*** Opening of DATA UNDER STUDY ***

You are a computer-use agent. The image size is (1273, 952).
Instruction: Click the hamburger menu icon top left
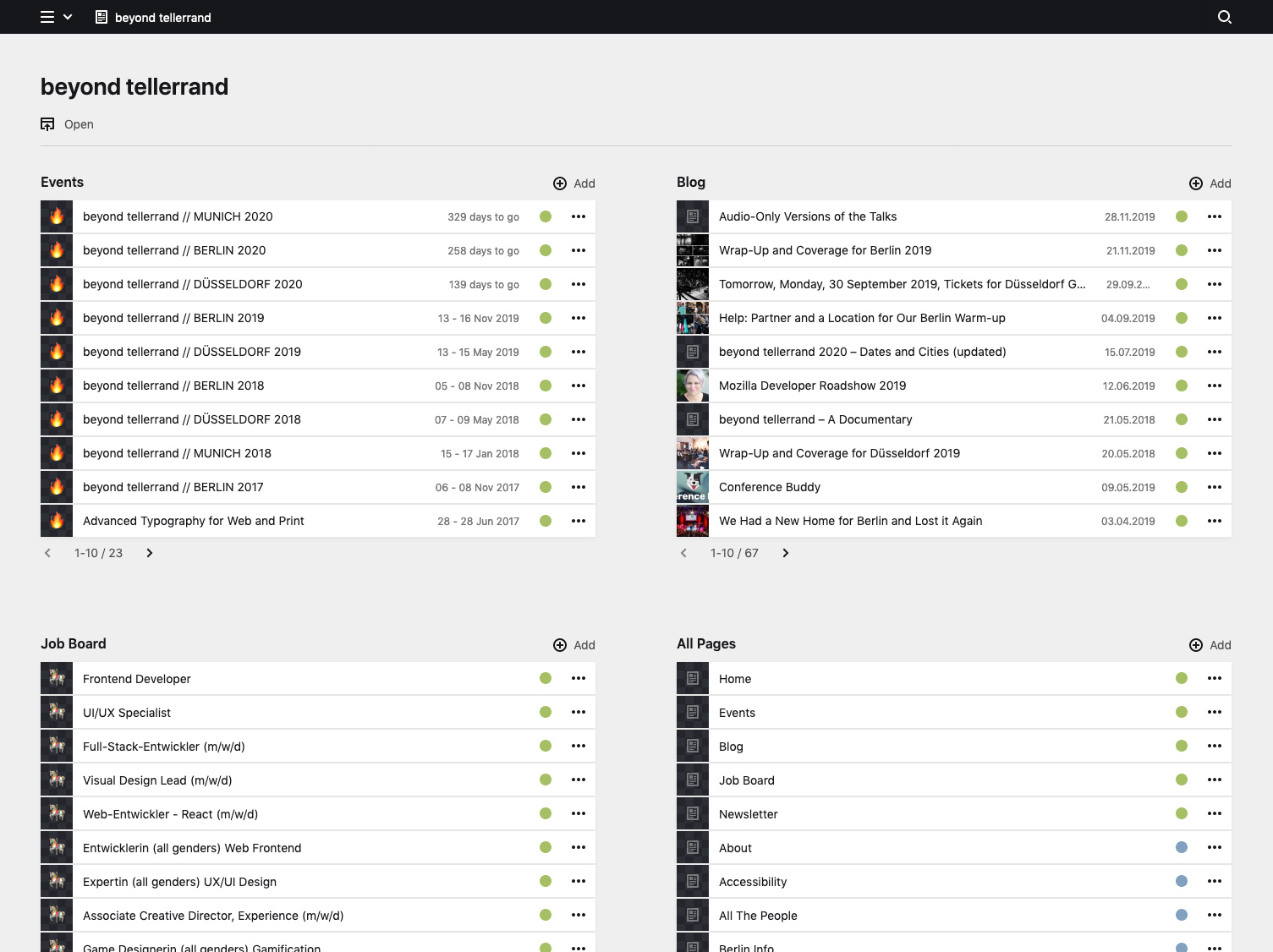coord(47,17)
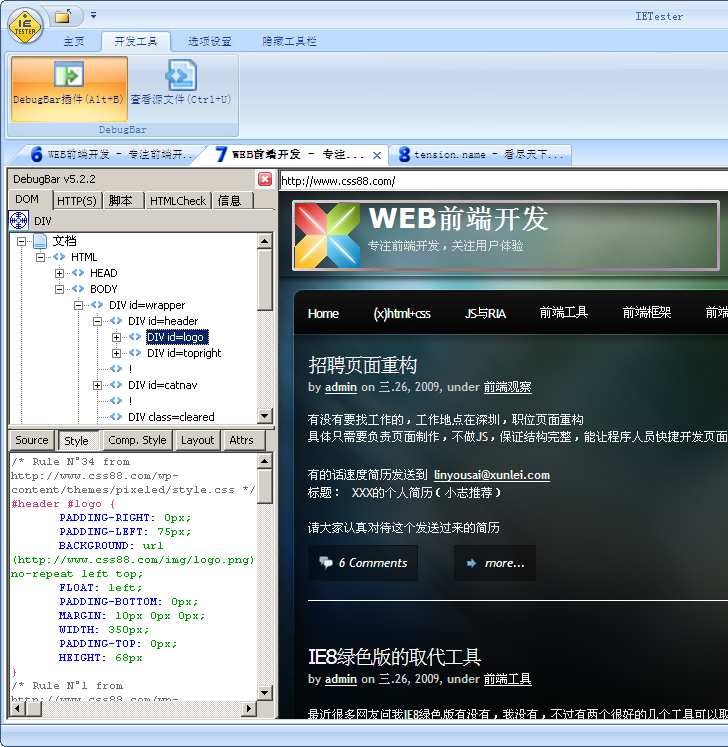Open the quick access toolbar dropdown arrow
Image resolution: width=728 pixels, height=747 pixels.
coord(93,16)
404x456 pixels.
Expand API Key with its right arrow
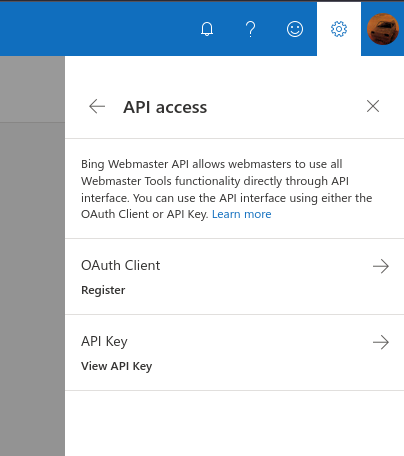(381, 342)
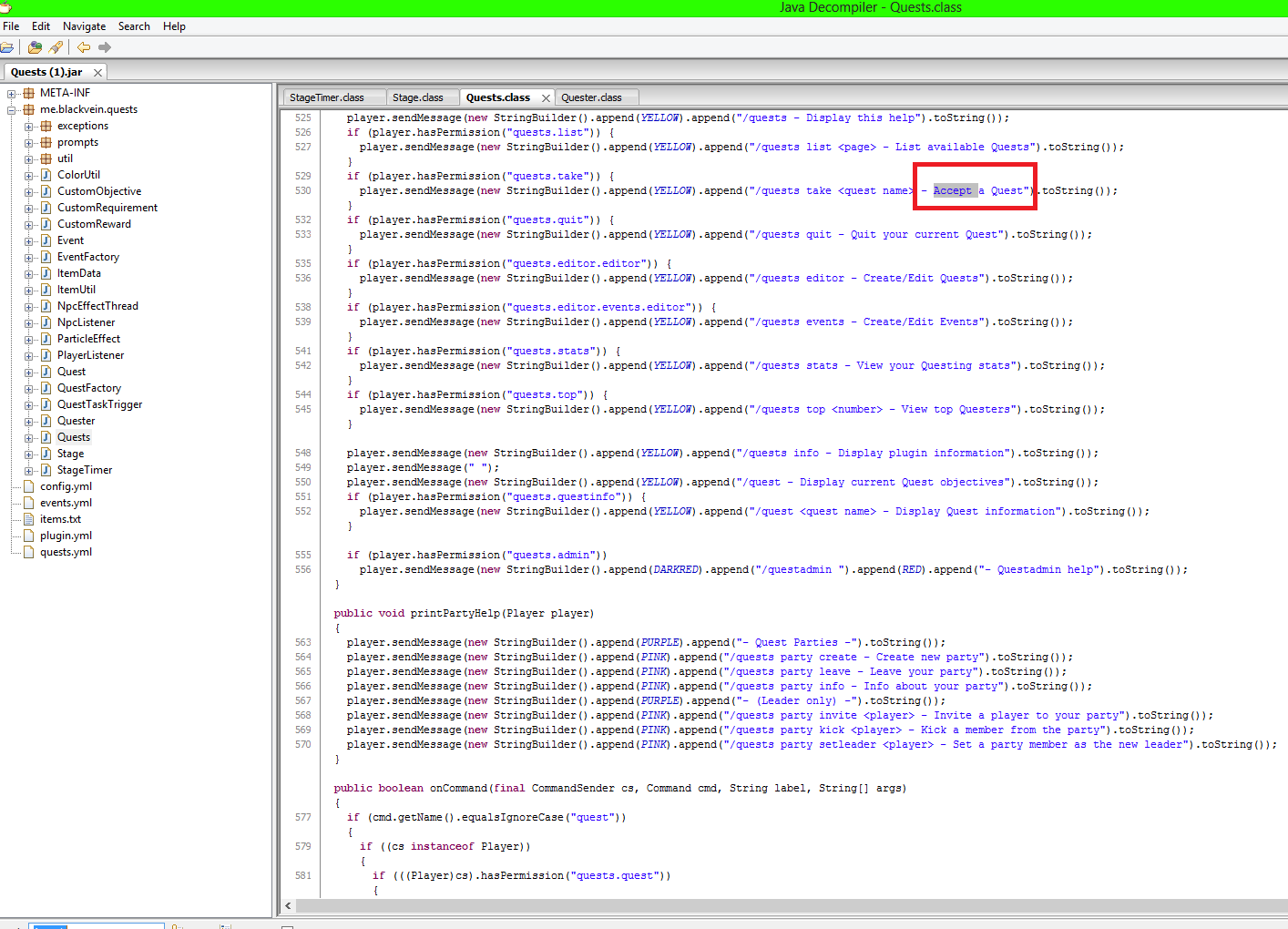Expand the exceptions package

pyautogui.click(x=29, y=126)
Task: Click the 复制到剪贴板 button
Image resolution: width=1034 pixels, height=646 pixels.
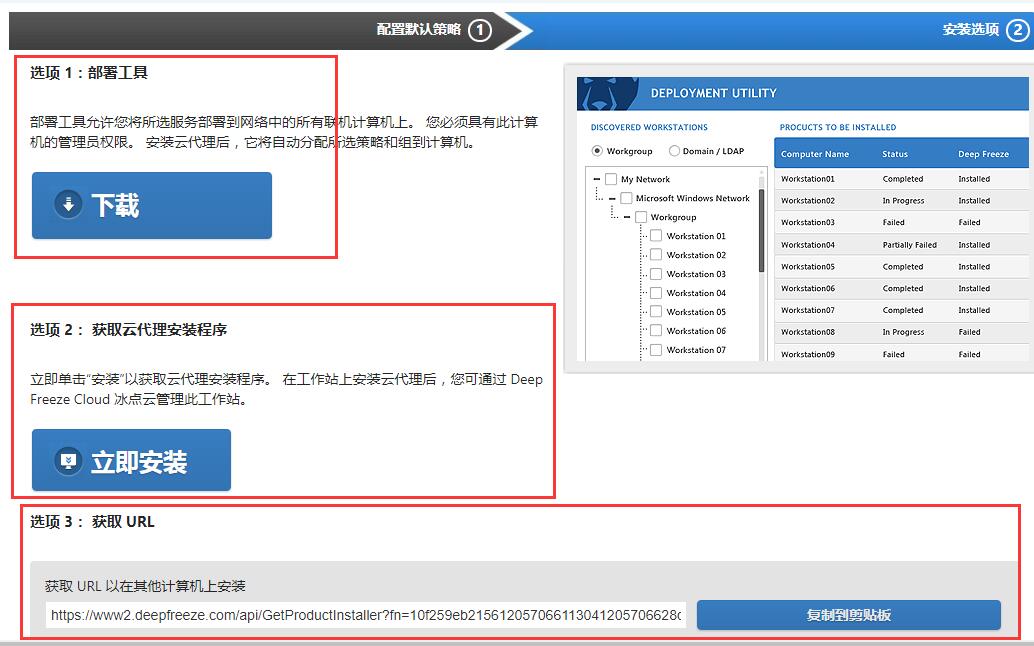Action: [x=848, y=615]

*** Close of DATA UNDER STUDY ***

### TASK OBJECTIVE
Your output should be exactly the lines of the records above from the one with "Expand API Key with its right arrow" through the last, both ends included, with pictures excluded.

### SOLUTION
Expand API Key with its right arrow
(381, 342)
Expand the exceptions package

pyautogui.click(x=29, y=126)
Task: Click the 复制到剪贴板 button
Image resolution: width=1034 pixels, height=646 pixels.
Action: [x=848, y=615]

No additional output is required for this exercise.